An uneasy economic outlook could have more banks looking to sell.
At Raymond James Financial Inc.'s U.S. Bank Conference in Chicago, bankers said they expect potential stock market volatility and a tough operating environment could convince more banks to look for a sale. Executives said they expect the current pace of M&A to persist or increase in the face of slowing global economic growth, a looming U.S. election and a continuing evolution in banking that is forcing many depository institutions to reevaluate their business models.
"It's uncertain times," Simmons First National Corp. Chairman and CEO George Makris Jr. said Sept. 4 at the conference. "We're going to see more and more people willing to at least consider a sale."
So far in 2019, bankers have announced 163 deals with an aggregate value of $44.83 billion, compared to 175 deals worth $23.12 billion during the same period of 2018, according to S&P Global Market Intelligence data.
Some bank executives said they think M&A activity could increase through year-end since many analysts believe 2020 could be highly volatile for stocks leading up to the U.S. presidential elections. Deal activity usually slows when stock prices fluctuate as volatility can make it difficult for companies to settle on a deal value.
That fear of potentially lower valuations next year, combined with an interest rate environment that has presented a newfound challenge to banking profits, is causing more and more executives to weigh a deal, said John Roddy, a managing director and head of financial services at Raymond James.
"Folks who are thinking about selling are realizing it could be now or never," Roddy said at the conference.
A couple of serial acquirers at the Raymond James conference said they remain on the prowl for another deal. Simmons First, which had $17.94 billion in assets at the end of June, has been active in M&A with 12 acquisitions in the last five years. The Pine Bluff, Ark.-based bank's most recent deal came in July when it agreed to purchase all of Landrum Co.'s outstanding shares in a deal valued at about $450 million. Makris has said the company hopes to complete that transaction by year-end to provide time to prepare for the current expected credit loss model, a new accounting standard it will adopt at the beginning of 2020.
Through its string of recent deals, Simmons First has expanded its footprint well beyond its Arkansas roots with 216 branches across eight states, according to S&P Global Market Intelligence data. It ranked as a top 15 bank based on market share in Oklahoma, Tennessee, Missouri and Arkansas at the end of 2018 as well.
"Market share means something," Makris said.
But scale is just one of several factors driving bank M&A in 2019.
With customers increasingly banking online, technology has become a core part of many banks' growth strategies. It was a leading factor behind the BB&T Corp.-SunTrust Banks Inc. deal. Two Michigan community banks, ChoiceOne Financial Services Inc. and County Bank Corp, also named technology as a major reason behind their April merger agreement.

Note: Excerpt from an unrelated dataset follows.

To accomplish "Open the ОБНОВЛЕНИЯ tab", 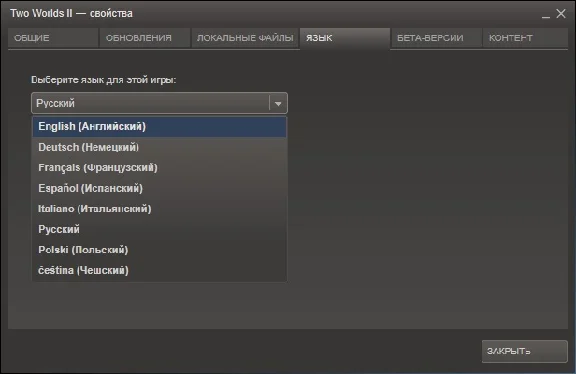I will click(145, 38).
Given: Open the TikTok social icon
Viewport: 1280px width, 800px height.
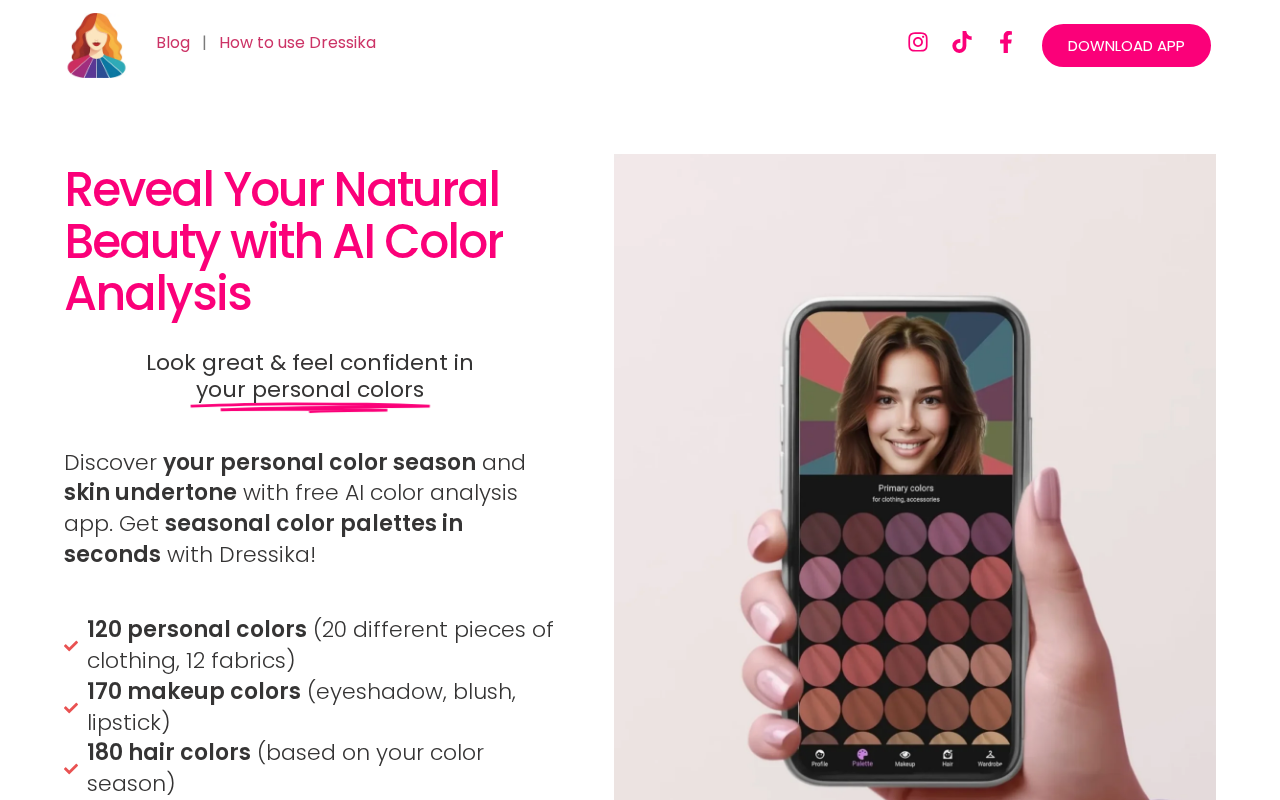Looking at the screenshot, I should 962,42.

For another serial acquirer, Wintrust Financial Corp., financial metrics such as earnings accretion are key considerations. The Chicago-based bank has struck 11 bank deals since the beginning of 2014, three of which have come in 2019 alone, according to S&P Global Market Intelligence data. The bank, which had $33.64 billion in assets at the end of the second quarter, has largely kept its M&A to smaller deals. Wintrust's $90.5 million purchase of SBC Inc. marks the company's largest announced deal since 2005.
"We don't want to do a deal that's going to be negatively accretive to us for a period of time," Wintrust President and CEO Edward Wehmer said at the conference. "It's got to be accretive to us on day one."